Aim of the exercise:
Print the line containing "You are a computer-use agent. Screen" and every later line of the records. Keep each one exactly as given, ending with the last.

▶

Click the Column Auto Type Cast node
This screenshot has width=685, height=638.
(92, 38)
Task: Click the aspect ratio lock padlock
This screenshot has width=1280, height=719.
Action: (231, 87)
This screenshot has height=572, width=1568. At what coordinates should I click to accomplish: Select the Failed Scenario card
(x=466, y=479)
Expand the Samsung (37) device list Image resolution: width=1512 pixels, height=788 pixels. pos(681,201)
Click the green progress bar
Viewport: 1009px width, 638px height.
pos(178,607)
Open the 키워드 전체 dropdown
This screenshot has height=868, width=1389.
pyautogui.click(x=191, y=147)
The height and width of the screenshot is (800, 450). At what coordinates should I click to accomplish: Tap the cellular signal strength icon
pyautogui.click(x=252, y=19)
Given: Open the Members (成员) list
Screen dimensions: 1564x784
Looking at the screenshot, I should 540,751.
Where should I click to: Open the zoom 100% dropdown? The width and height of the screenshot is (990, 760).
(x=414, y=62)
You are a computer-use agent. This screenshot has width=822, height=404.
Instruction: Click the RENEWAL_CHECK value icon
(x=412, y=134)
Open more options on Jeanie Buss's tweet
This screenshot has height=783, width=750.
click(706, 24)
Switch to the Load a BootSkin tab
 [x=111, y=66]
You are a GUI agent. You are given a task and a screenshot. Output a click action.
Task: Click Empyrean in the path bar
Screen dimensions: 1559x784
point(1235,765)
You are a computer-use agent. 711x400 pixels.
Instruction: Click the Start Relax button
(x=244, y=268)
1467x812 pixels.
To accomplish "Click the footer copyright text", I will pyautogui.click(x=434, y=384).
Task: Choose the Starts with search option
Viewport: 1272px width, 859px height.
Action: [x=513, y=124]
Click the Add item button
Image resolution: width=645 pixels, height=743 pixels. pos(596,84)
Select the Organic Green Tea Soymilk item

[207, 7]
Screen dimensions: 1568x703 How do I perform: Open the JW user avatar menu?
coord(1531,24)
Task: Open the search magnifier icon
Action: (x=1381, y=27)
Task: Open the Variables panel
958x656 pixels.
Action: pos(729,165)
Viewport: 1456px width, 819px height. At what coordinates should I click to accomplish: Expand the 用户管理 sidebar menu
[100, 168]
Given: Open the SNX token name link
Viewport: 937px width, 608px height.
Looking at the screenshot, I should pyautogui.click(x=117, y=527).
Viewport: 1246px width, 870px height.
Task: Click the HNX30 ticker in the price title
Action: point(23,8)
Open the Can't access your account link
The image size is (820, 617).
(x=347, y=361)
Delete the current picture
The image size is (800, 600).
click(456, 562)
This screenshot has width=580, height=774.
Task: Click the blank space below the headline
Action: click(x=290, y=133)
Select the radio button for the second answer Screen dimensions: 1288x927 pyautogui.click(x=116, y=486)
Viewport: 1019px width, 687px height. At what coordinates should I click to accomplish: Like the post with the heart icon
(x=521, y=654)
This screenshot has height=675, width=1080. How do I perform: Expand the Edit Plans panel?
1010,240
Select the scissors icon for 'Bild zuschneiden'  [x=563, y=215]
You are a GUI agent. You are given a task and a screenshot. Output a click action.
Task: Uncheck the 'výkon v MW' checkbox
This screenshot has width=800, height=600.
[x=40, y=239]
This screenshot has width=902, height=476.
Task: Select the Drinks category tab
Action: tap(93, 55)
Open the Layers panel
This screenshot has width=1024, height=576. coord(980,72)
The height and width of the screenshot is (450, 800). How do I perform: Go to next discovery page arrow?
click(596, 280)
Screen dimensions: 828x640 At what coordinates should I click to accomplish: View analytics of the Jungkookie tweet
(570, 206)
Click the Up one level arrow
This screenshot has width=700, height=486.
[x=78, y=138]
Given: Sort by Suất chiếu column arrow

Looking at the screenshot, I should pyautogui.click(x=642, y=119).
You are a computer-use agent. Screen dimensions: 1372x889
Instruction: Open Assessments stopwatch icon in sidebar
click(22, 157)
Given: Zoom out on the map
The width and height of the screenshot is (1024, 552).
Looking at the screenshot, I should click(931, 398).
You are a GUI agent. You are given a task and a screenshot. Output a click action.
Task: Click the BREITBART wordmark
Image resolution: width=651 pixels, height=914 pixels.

◀

Exercise output:
You are a computer-use agent. Screen dimensions: 1372x889
Instruction: Open Assessments stopwatch icon in sidebar
click(22, 157)
Given: Zoom out on the map
The width and height of the screenshot is (1024, 552).
Looking at the screenshot, I should click(931, 398).
You are a GUI agent. You are given a task and a screenshot. Output a click action.
Task: Click the BREITBART wordmark
Image resolution: width=651 pixels, height=914 pixels.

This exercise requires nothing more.